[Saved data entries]
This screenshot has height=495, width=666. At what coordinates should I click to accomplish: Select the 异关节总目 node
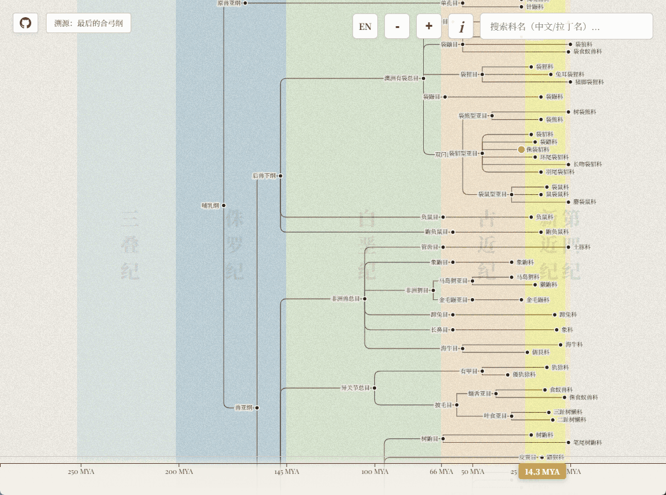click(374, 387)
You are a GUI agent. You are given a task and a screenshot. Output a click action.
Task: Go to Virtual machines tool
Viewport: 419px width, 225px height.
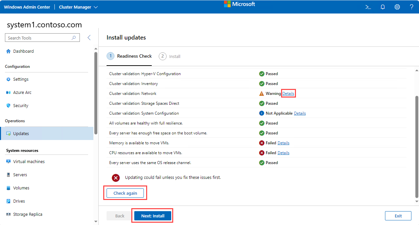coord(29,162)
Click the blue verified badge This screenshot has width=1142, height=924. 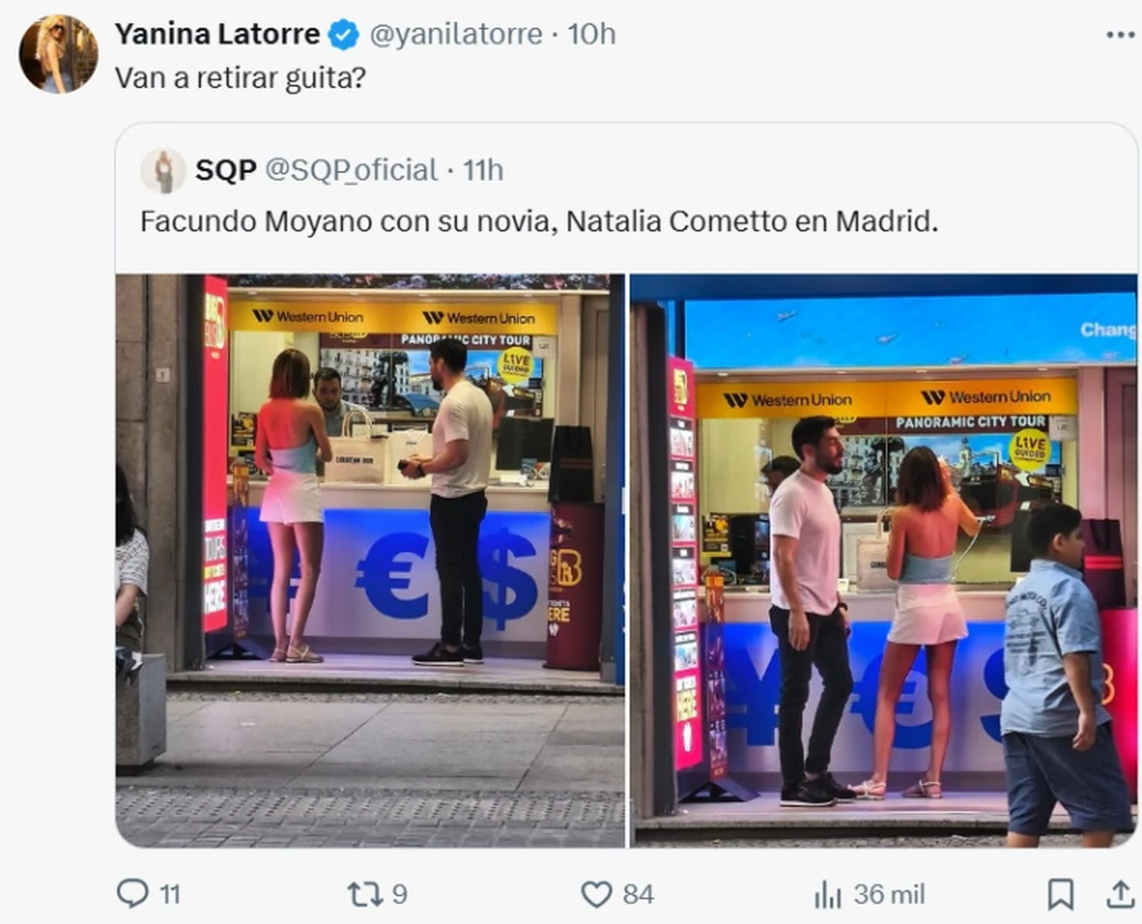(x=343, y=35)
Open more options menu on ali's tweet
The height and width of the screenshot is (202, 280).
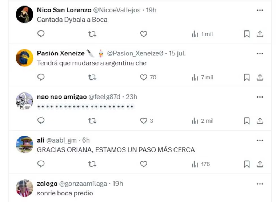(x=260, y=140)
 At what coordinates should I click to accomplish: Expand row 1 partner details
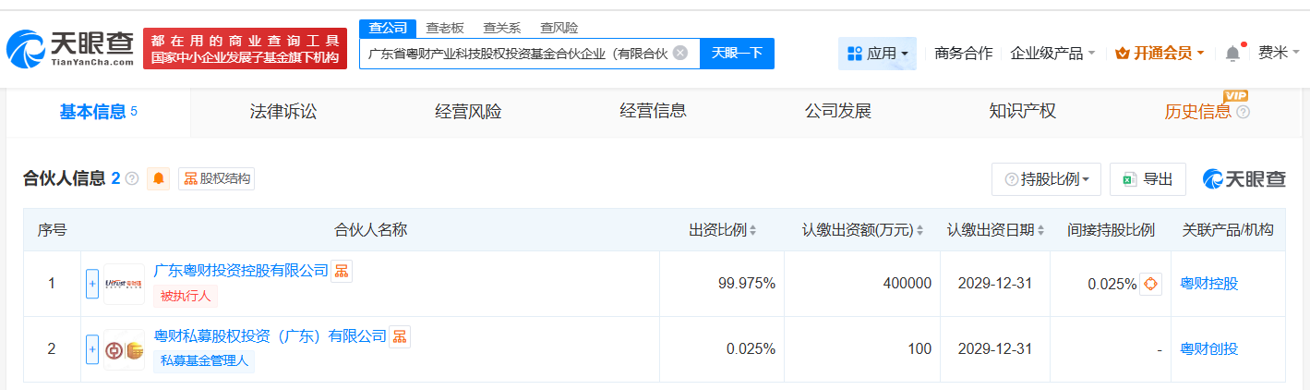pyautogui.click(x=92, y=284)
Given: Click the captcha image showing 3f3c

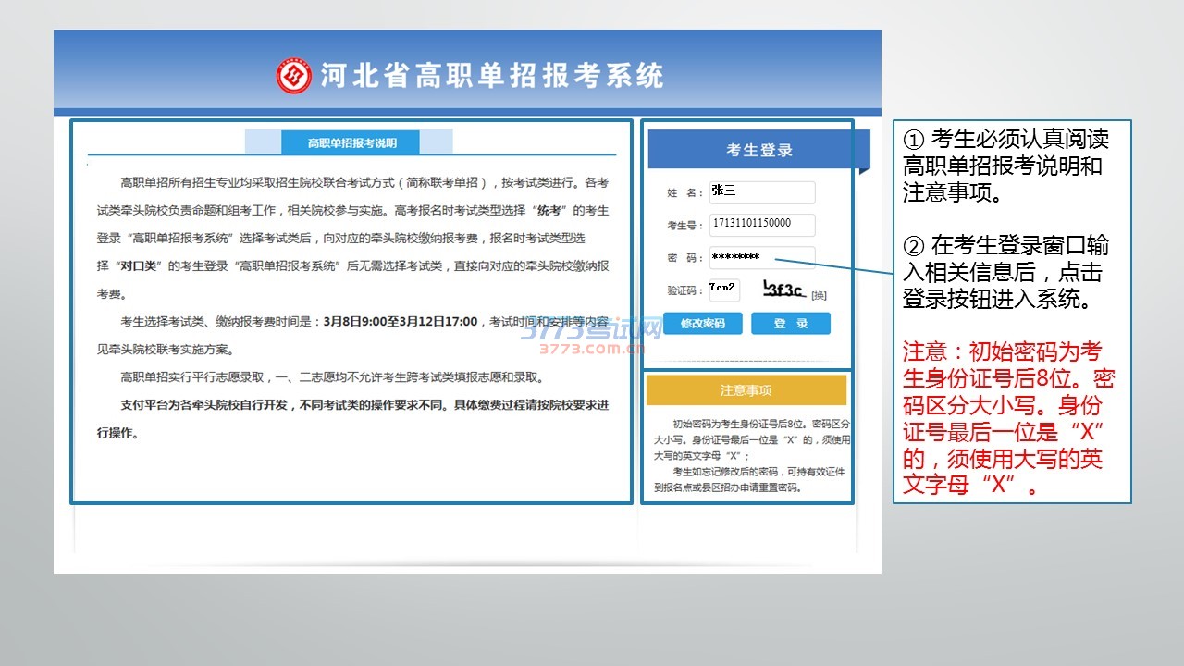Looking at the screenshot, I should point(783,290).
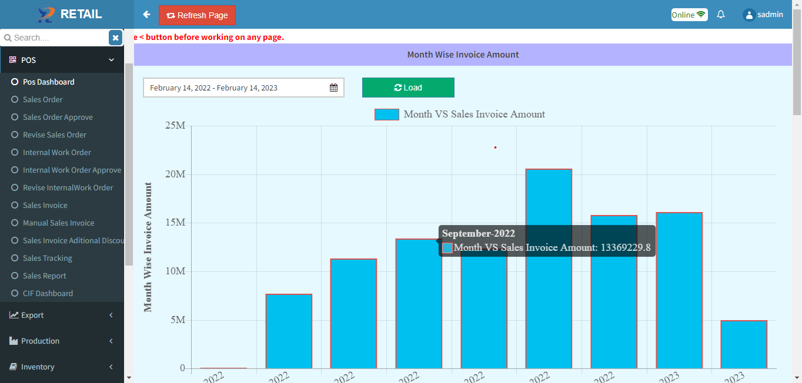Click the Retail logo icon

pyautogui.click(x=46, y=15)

▶ _Task description_: Output nothing except the lines from the one containing "The height and" through the final line of the entries, repeated exactly and free of pictures.

▶ _Exercise output_:
The height and width of the screenshot is (202, 280).
(x=260, y=140)
 At what coordinates should I click to accomplish: Expand row 1 partner details
pyautogui.click(x=92, y=284)
Given: Click the captcha image showing 3f3c

Looking at the screenshot, I should point(783,290).
Click the Retail logo icon

pyautogui.click(x=46, y=15)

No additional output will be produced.